FastQS recently announced the launch of its modern cloud-based Complaint Management Solution designed specifically for the medical device industry. With FastQS, medical device companies can easily process complaints paperlessly and compliantly.
Robust complaint management is a requirement under the Code of Federal Regulations Title 21 and is enforced by the FDA through regular inspections. In the past 5 years, complaint handling processes have consistently been a top issue during FDA Inspections, attributing to numerous 483s and Warning Letters filed against noncompliant device manufacturers.
An overwhelming majority of medical device companies utilize a highly-manual, paper-based complaint handling process. Coupled with the risk for data loss and security concerns, this becomes a deceptively expensive option. The increasing adoption of cloud enables FastQS to offer an easy-to-use and affordable solution. Since the application was designed with the regulations in mind, very little customization or maintenance is required.
FastQS has taken industry best practices from regulatory experts and put them into a first-rate enterprise solution. “FastQS is about changing the way we see quality in the medical device industry. We believe that providing affordable regulatory solutions will drive improved patient safety and reduce overall healthcare costs.” said Alvin Tai, CEO and co-founder of FastQS.
FastQS Features Include:
- Compliancy: FastQS is compliant to FDA CFR Title 21 Part 820 – Quality System Regulations, Part 803 – Medical Device Reporting and Part 11 – Electronic Records; Electronic Signatures.

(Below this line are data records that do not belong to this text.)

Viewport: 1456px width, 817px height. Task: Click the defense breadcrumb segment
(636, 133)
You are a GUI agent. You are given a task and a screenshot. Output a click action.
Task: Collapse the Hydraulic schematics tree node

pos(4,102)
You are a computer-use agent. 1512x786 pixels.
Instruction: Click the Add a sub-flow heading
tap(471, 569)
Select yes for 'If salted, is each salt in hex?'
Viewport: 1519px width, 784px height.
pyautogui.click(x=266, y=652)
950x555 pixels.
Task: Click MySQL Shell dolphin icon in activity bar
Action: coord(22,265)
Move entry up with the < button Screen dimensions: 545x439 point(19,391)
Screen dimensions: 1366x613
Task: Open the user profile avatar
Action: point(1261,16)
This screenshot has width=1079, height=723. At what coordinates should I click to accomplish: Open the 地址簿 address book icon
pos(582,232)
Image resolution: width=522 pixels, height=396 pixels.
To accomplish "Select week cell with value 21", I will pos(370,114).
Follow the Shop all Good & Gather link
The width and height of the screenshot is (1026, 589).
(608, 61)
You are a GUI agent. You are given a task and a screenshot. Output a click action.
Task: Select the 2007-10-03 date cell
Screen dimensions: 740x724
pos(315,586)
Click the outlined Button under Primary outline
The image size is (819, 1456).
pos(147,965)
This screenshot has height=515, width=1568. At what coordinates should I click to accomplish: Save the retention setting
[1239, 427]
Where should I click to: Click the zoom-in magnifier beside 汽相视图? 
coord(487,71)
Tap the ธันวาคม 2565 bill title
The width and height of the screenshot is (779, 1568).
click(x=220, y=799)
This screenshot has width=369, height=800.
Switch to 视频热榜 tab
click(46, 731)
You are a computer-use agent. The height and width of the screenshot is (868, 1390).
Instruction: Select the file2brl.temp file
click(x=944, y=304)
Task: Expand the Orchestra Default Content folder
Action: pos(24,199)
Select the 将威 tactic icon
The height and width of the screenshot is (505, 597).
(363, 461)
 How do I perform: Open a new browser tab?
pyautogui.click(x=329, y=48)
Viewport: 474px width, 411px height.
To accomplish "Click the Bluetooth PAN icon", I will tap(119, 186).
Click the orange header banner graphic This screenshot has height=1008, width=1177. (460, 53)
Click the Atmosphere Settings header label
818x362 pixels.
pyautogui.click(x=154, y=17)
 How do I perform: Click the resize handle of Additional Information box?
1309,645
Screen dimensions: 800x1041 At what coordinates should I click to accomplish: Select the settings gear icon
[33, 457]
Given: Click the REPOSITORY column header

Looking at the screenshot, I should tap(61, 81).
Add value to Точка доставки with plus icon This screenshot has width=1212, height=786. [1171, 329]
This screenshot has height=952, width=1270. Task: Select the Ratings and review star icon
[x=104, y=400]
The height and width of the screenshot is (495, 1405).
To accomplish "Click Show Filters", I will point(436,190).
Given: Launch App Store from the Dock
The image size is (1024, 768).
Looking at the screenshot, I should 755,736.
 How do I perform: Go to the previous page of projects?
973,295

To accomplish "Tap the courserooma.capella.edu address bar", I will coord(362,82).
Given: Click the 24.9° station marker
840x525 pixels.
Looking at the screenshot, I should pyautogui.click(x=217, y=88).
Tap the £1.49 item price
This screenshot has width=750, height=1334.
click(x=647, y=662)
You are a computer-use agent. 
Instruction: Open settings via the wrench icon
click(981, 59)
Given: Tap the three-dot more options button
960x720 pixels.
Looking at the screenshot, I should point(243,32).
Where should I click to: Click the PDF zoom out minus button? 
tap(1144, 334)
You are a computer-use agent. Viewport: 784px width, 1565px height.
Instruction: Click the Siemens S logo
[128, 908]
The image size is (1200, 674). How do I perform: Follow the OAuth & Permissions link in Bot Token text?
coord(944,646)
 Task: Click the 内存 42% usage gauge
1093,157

- Trending Codes: Assign relevant codes to each complaint for advanced trending capabilities. Identify quality issues quickly and accurately.
- Complaint Network: Link complaints to a similar “master” complaint to avoid repeating unnecessary investigations.
- RMA Link: Connect with an externally generated RMA number to link complaints with returned material.
- Quick Setup: FastQS provides all the necessary procedure templates, software validation documentation and guidance to quickly integrate with any quality system.